EXERCISE >> Reproduce the part of the entries that opens with the line containing "You are a computer-use agent. The" and closes with the line containing "pos(520,320)", including both of those lines, with every line kept exactly as it appears.

[Item position entries]
══════════════════════════════

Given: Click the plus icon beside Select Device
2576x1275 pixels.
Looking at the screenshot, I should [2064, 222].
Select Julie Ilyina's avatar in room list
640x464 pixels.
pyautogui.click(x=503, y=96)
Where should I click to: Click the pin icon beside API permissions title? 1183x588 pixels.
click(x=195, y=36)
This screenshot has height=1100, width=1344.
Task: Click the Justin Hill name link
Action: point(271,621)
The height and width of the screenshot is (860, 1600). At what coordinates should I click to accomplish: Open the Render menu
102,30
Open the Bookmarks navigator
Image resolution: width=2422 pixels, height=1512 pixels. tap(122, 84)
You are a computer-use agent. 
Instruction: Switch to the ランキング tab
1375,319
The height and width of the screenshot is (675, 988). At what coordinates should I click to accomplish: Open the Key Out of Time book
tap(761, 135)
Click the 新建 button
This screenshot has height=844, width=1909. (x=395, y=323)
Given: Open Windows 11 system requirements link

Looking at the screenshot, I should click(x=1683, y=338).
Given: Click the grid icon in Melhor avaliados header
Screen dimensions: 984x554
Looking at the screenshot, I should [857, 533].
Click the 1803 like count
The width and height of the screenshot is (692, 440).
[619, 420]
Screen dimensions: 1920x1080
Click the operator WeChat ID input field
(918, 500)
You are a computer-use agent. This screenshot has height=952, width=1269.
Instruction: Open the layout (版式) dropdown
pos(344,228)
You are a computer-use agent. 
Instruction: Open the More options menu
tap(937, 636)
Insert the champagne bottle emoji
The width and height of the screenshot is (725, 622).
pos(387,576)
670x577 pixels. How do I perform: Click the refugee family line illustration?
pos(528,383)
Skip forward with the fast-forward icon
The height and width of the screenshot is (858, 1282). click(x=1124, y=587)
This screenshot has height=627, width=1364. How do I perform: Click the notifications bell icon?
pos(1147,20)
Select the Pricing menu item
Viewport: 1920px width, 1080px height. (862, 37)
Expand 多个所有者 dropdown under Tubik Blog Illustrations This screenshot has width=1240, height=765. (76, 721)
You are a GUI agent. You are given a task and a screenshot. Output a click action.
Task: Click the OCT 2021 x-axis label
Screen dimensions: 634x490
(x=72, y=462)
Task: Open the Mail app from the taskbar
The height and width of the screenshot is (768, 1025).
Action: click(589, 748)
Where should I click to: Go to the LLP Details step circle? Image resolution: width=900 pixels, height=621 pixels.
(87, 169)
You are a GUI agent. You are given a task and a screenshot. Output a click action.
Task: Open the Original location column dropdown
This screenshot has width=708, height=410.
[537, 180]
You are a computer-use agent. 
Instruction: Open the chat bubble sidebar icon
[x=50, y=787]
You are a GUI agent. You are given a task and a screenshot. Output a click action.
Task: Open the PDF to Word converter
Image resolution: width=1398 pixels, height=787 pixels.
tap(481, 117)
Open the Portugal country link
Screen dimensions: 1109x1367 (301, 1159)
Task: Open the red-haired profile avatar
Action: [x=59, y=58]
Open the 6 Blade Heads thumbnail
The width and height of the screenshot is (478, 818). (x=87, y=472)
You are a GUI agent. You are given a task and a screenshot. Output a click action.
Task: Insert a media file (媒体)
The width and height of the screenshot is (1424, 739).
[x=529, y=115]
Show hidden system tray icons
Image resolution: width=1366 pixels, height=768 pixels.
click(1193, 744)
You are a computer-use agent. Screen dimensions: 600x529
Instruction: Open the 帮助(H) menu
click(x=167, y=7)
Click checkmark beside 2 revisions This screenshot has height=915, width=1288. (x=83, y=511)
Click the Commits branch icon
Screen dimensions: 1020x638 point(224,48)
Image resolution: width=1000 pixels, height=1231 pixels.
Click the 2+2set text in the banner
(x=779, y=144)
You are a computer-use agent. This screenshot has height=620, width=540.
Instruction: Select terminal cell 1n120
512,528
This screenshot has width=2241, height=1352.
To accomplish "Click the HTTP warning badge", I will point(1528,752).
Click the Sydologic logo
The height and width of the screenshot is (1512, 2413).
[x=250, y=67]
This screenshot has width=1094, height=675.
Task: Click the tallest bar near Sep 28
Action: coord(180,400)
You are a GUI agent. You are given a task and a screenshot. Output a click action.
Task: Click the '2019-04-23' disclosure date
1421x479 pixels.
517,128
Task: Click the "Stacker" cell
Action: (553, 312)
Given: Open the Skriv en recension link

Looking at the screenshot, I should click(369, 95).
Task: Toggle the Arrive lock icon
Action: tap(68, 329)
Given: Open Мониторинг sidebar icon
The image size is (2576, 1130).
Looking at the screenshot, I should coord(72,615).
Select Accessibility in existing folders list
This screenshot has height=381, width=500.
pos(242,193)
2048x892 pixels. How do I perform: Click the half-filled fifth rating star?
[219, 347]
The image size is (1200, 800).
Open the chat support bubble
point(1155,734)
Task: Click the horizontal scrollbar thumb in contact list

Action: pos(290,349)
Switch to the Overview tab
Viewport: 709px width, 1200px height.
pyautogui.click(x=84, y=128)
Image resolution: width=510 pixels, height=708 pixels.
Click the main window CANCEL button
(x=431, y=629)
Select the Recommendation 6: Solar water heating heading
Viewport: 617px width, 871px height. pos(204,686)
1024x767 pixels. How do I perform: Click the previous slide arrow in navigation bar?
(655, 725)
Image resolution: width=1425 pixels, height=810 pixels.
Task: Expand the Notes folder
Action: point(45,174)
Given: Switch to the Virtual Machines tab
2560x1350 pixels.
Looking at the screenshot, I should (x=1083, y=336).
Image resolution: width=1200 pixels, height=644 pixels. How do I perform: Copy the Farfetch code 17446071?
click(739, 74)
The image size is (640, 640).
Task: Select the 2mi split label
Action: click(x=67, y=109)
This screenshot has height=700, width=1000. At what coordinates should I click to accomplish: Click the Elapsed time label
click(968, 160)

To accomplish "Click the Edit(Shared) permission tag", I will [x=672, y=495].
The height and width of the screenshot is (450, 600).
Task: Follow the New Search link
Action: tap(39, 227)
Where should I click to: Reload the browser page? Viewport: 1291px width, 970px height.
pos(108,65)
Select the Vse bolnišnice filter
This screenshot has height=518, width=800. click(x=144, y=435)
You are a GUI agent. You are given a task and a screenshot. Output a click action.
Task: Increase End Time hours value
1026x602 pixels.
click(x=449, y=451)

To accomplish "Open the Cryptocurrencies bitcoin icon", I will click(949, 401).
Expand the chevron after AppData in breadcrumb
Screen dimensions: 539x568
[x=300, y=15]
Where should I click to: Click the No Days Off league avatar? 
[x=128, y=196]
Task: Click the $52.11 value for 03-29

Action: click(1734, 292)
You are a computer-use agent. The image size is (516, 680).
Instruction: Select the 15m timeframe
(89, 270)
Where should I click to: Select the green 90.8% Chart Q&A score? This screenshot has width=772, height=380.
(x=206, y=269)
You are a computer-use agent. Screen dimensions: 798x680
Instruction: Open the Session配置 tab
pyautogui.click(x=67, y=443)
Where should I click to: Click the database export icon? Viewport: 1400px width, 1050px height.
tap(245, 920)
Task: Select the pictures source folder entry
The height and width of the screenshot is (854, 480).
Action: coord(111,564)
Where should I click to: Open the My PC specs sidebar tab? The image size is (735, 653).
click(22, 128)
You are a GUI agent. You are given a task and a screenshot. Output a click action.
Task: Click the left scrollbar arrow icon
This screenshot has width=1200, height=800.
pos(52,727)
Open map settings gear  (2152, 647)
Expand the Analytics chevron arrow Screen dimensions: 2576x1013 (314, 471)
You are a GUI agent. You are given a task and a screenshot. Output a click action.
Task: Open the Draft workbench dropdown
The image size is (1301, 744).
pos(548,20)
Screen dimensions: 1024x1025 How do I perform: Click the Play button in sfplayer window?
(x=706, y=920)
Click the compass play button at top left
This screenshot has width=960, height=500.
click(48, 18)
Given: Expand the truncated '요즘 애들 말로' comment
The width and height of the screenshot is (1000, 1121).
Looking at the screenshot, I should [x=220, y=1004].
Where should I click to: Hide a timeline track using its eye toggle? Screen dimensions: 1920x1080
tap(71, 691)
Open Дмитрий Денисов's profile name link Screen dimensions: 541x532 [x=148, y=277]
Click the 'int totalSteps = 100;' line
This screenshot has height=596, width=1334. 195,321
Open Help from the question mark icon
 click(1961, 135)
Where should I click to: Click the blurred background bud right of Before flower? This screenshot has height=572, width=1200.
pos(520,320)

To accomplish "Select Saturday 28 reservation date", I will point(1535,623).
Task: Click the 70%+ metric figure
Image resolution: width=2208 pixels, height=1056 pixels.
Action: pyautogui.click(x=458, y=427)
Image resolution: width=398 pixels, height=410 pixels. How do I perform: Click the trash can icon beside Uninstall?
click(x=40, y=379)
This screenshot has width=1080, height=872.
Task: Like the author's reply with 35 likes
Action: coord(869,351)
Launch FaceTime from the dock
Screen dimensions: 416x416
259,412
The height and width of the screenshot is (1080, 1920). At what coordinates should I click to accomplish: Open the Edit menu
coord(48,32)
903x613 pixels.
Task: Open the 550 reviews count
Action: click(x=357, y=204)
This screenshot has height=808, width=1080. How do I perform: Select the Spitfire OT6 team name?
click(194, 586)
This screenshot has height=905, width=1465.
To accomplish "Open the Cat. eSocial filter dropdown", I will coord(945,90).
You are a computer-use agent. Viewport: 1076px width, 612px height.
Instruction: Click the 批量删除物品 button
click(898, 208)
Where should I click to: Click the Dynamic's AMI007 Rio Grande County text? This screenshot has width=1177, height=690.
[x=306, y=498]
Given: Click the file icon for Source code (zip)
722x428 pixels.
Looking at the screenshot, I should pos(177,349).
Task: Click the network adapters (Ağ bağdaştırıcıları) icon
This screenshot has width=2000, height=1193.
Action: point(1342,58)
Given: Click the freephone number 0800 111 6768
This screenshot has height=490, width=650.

══════════════════════════════

FINAL ANSWER >>
You are a computer-use agent. The image size is (516, 680).
Instruction: Select the 15m timeframe
(89, 270)
Where should I click to: Select the green 90.8% Chart Q&A score? This screenshot has width=772, height=380.
(x=206, y=269)
You are a computer-use agent. Screen dimensions: 798x680
Instruction: Open the Session配置 tab
pyautogui.click(x=67, y=443)
Where should I click to: Click the database export icon? Viewport: 1400px width, 1050px height.
tap(245, 920)
Task: Select the pictures source folder entry
The height and width of the screenshot is (854, 480).
Action: coord(111,564)
Where should I click to: Open the My PC specs sidebar tab? The image size is (735, 653).
click(22, 128)
You are a GUI agent. You are given a task and a screenshot. Output a click action.
Task: Click the left scrollbar arrow icon
This screenshot has width=1200, height=800.
pos(52,727)
Open map settings gear  (2152, 647)
Expand the Analytics chevron arrow Screen dimensions: 2576x1013 (314, 471)
You are a GUI agent. You are given a task and a screenshot. Output a click action.
Task: Open the Draft workbench dropdown
The image size is (1301, 744).
pos(548,20)
Screen dimensions: 1024x1025 How do I perform: Click the Play button in sfplayer window?
(x=706, y=920)
Click the compass play button at top left
This screenshot has width=960, height=500.
click(48, 18)
Given: Expand the truncated '요즘 애들 말로' comment
The width and height of the screenshot is (1000, 1121).
Looking at the screenshot, I should [x=220, y=1004].
Where should I click to: Hide a timeline track using its eye toggle? Screen dimensions: 1920x1080
tap(71, 691)
Open Дмитрий Денисов's profile name link Screen dimensions: 541x532 [x=148, y=277]
Click the 'int totalSteps = 100;' line
This screenshot has height=596, width=1334. 195,321
Open Help from the question mark icon
 click(1961, 135)
Where should I click to: Click the blurred background bud right of Before flower? This screenshot has height=572, width=1200.
pos(520,320)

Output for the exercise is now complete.